*BRIEF*:
Take the lines in the listing below from the line with "Expand the chevron next to Участники" up to and including the line with "Click the Bulk Edit button" and set them down exactly, skipping pictures and adding nothing.
Segment Start: RECORD SET
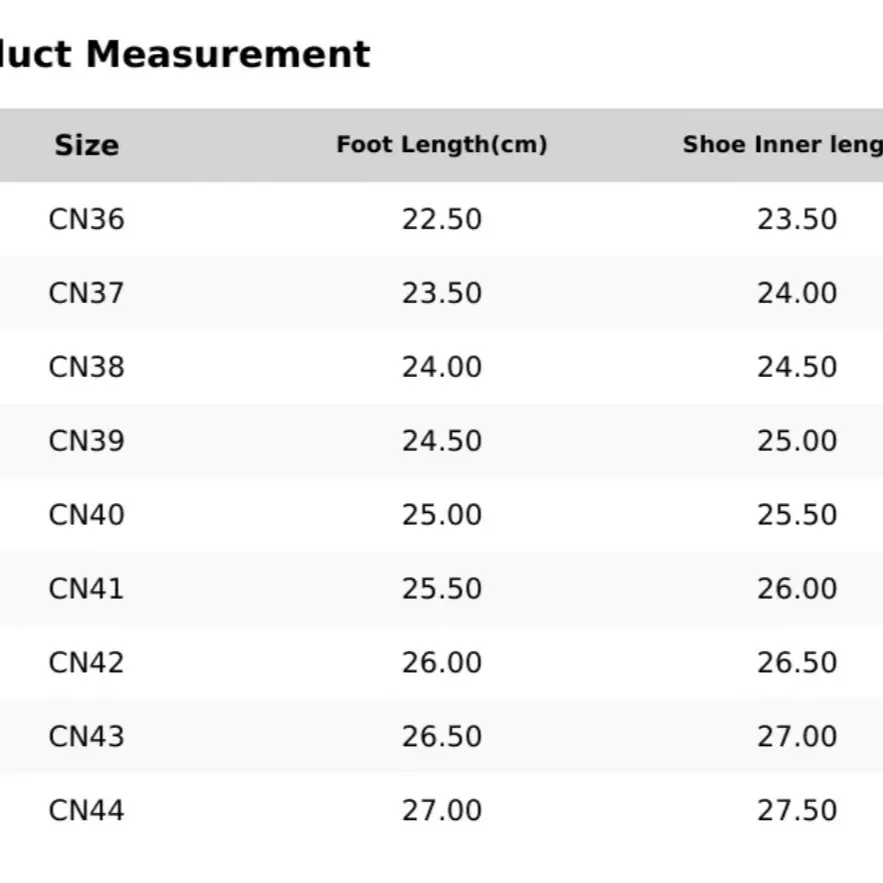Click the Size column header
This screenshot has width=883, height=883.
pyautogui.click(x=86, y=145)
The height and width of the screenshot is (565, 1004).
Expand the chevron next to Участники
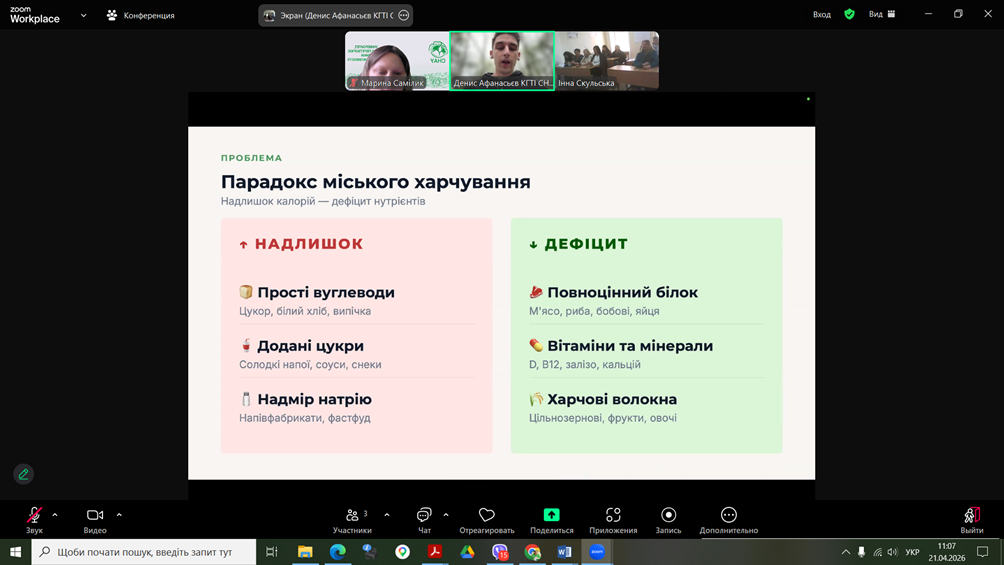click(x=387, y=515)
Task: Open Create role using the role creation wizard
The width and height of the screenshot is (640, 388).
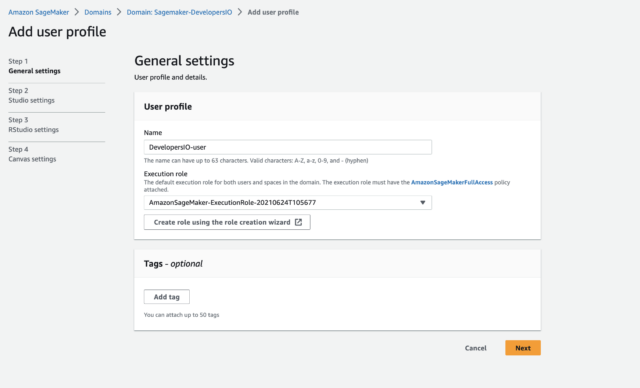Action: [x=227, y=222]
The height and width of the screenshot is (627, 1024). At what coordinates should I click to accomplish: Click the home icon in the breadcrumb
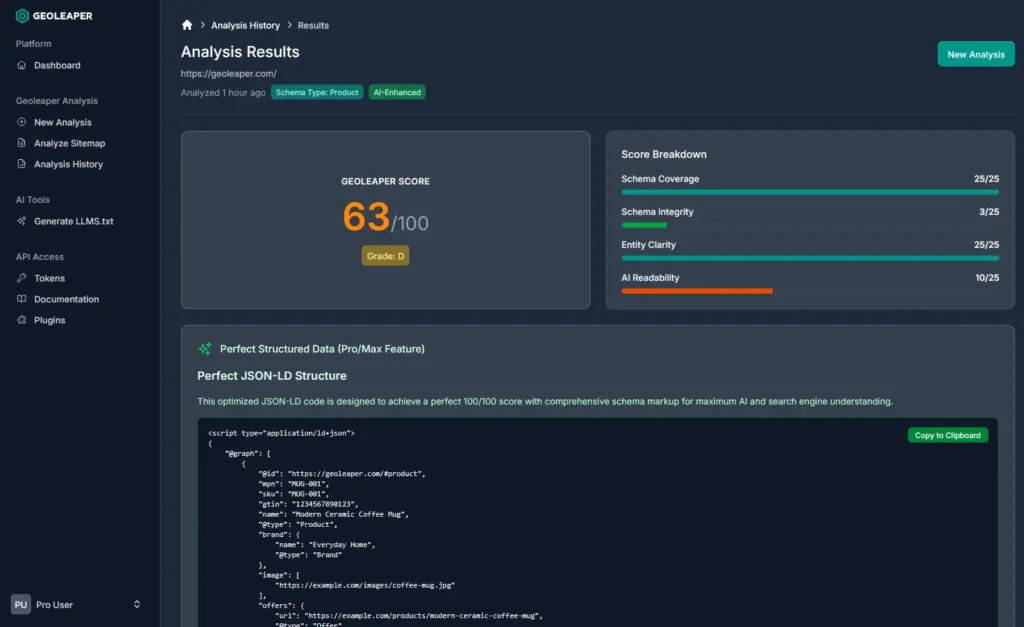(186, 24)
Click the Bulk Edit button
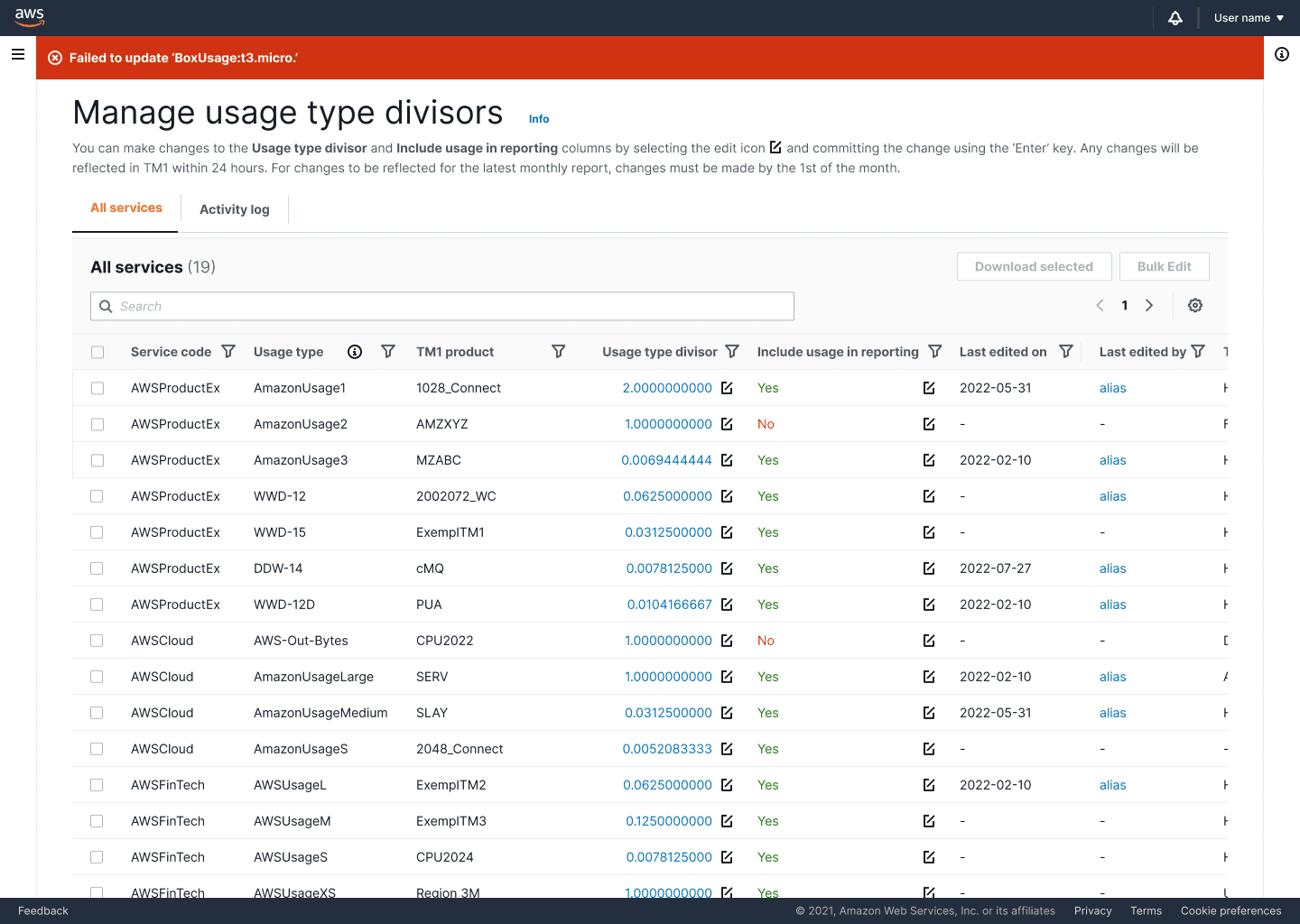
Segment End: RECORD SET
Segment Start: RECORD SET
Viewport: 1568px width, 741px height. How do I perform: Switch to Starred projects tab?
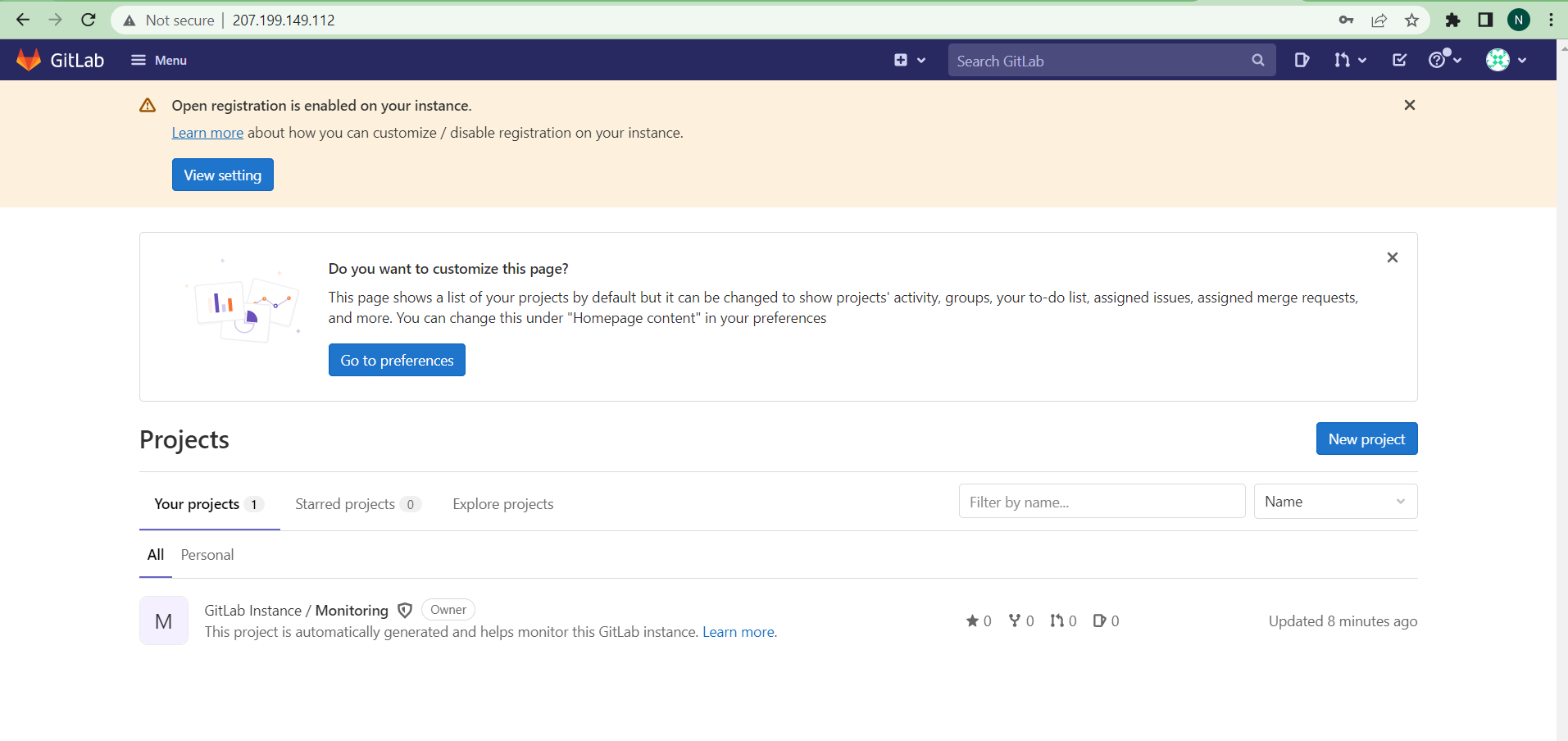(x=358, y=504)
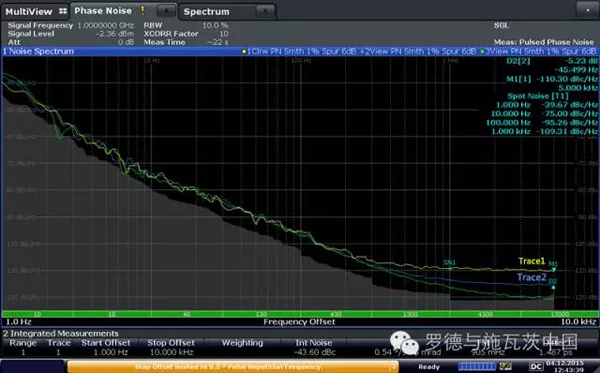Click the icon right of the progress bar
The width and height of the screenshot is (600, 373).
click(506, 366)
Segment End: RECORD SET
Segment Start: RECORD SET
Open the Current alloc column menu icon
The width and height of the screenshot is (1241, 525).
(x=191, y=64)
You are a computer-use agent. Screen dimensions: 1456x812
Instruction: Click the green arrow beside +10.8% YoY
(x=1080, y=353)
Segment End: RECORD SET
*OUTPUT FOR THIS TASK*:
Expand the chevron next to Участники
click(x=387, y=515)
Task: Open Create role using the role creation wizard
The width and height of the screenshot is (640, 388).
Action: [x=227, y=222]
The height and width of the screenshot is (627, 1024). At what coordinates should I click to accomplish: Click the home icon in the breadcrumb
(186, 24)
Click the Bulk Edit button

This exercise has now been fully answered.